Può un algoritmo cogliere le sfumature dell’anima? Simulare sentimenti che non può provare? È una seducente illusione? L’empatia ha però una sua dimensione poetica, come ci ricorda Robert Von Sachsen Bellony, nel suo bellissimo contributo: «Nell’era dell’individualismo sfrenato, dove l’ego si erge a monumento digitale e l’indifferenza diventa valuta sociale, esiste una razza silenziosa di esseri umani condannati a un destino sublime. Sono gli empatici: architetti involontari di connessioni, prigionieri di una sensibilità che li costringe a sentire il mondo non come confine, ma come epiderma condiviso. Un vizio virtuoso, un paradosso esistenziale che li trasforma in angeli sterminati, destinati a curare ferite che non hanno inflitto».

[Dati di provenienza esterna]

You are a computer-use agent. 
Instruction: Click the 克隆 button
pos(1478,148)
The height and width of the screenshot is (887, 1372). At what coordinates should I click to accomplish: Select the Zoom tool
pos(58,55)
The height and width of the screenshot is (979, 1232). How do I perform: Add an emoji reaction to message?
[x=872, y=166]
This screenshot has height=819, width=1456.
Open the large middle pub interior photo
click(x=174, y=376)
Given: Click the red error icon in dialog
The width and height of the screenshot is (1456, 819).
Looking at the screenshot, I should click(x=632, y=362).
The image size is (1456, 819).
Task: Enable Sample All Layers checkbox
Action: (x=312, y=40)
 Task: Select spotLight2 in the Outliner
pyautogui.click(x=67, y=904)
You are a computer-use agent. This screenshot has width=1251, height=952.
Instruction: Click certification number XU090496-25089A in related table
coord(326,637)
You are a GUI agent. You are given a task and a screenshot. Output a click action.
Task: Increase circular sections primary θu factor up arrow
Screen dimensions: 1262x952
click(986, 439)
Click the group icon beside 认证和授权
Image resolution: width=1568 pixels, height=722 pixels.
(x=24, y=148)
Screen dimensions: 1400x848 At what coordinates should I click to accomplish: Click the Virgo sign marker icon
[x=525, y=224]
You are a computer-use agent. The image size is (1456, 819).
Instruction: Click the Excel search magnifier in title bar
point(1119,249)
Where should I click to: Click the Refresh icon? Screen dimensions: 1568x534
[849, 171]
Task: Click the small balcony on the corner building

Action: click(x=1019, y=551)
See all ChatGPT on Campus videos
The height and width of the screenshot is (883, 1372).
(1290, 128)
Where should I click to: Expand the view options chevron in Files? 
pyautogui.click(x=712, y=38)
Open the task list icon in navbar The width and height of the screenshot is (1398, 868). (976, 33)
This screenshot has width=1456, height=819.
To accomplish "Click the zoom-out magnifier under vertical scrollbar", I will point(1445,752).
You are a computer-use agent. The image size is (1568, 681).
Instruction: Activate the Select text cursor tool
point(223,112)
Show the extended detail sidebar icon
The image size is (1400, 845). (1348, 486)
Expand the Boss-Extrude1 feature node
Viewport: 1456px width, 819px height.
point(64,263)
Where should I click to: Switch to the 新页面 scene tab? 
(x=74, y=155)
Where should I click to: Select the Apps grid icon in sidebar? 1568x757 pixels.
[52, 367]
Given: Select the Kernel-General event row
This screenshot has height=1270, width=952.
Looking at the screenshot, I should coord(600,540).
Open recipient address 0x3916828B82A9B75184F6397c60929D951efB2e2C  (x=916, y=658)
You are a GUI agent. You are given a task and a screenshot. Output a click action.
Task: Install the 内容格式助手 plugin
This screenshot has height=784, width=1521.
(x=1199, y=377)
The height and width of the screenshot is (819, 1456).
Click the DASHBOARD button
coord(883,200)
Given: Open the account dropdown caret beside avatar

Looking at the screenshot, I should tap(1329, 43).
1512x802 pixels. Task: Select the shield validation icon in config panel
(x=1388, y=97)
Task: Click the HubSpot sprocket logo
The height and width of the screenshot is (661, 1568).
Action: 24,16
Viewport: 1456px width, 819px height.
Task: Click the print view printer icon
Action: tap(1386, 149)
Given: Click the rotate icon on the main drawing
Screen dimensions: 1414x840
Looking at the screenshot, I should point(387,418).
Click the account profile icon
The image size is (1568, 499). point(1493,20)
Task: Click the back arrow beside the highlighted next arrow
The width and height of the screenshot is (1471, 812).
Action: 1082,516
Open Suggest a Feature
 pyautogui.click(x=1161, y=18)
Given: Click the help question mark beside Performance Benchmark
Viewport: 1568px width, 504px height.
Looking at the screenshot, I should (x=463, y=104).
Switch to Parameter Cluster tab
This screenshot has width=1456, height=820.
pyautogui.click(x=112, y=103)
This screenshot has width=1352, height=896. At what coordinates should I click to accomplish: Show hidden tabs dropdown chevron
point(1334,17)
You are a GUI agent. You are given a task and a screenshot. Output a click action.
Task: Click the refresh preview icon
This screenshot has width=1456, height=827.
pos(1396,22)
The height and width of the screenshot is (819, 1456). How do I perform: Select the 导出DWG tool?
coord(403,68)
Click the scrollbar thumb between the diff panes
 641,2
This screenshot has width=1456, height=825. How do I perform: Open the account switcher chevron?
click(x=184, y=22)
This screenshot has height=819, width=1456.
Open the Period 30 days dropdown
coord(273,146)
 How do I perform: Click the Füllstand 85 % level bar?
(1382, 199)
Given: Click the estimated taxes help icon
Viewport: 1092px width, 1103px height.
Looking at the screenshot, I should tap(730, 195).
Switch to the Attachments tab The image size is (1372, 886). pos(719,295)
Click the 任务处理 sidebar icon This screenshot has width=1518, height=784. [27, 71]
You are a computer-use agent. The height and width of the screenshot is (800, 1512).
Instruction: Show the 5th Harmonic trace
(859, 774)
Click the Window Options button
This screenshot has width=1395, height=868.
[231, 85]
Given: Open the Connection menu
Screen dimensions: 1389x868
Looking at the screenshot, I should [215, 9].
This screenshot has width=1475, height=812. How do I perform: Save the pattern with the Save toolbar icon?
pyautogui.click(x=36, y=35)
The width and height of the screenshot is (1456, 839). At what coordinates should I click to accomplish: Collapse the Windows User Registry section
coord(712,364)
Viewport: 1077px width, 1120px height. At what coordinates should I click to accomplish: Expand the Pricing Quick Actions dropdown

In questo senso l’empatia ci appare come un anticorpo sociale in un mondo dominato dall’apatia digitale. Questi uomini e donne, portatori sani di questo gene, incarnano un principio che nessuna macchina potrà replicare: l’arte di soffrire con e per gli altri, trasformando il dolore in balsamo collettivo. Jeremy Rifkin nella «Civiltà dell’empatia» ci ricorda che la storia umana è un’estensione progressiva del nostro cerchio di compassione. Dalle tribù arcaiche alla attuale prospettiva planetaria, la sopravvivenza non si fonda sulla competizione, ma sulla capacità di «sentire con».

La questione, quindi, non è domandarsi se l’IA possa diventare empatica, ma se noi, nell’era degli algoritmi, sapremo proteggere e coltivare questa risorsa umana, rara, antica, fragile e potentissima. L’empatia è un destino dell’anima e se, come Rifkin ci ricorda, l’empatia può evolvere, anche la tecnologia può diventare parte di questo processo, diventando uno strumento che amplifica la nostra spinta evolutiva verso un ethos collettivo, solo se guidata da menti umane consapevoli.